# Work to complete
Every line between the one containing "You are a GUI" and the last line of the data, both included, is to be set down exactly, and pictures are to be omitted.
START Task material
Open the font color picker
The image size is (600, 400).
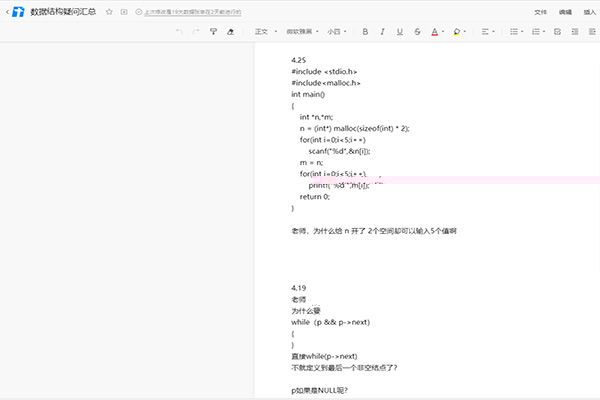point(435,32)
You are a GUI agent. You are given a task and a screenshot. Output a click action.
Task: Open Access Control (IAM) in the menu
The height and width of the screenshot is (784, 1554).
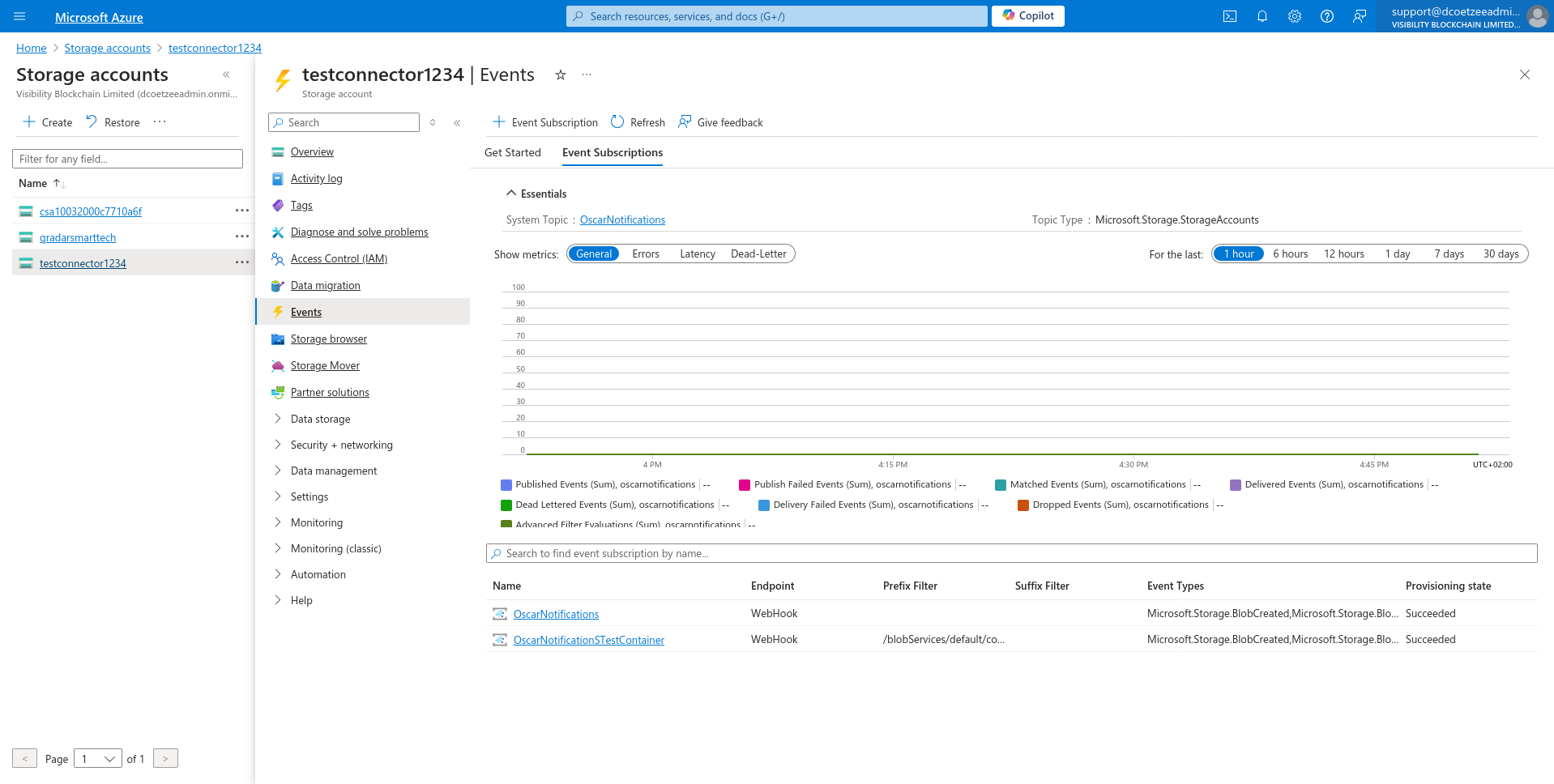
END Task material
# Response box
You are a GUI agent. You are given a task and a screenshot. Output a click action.
Task: Open Access Control (IAM) in the menu
The height and width of the screenshot is (784, 1554).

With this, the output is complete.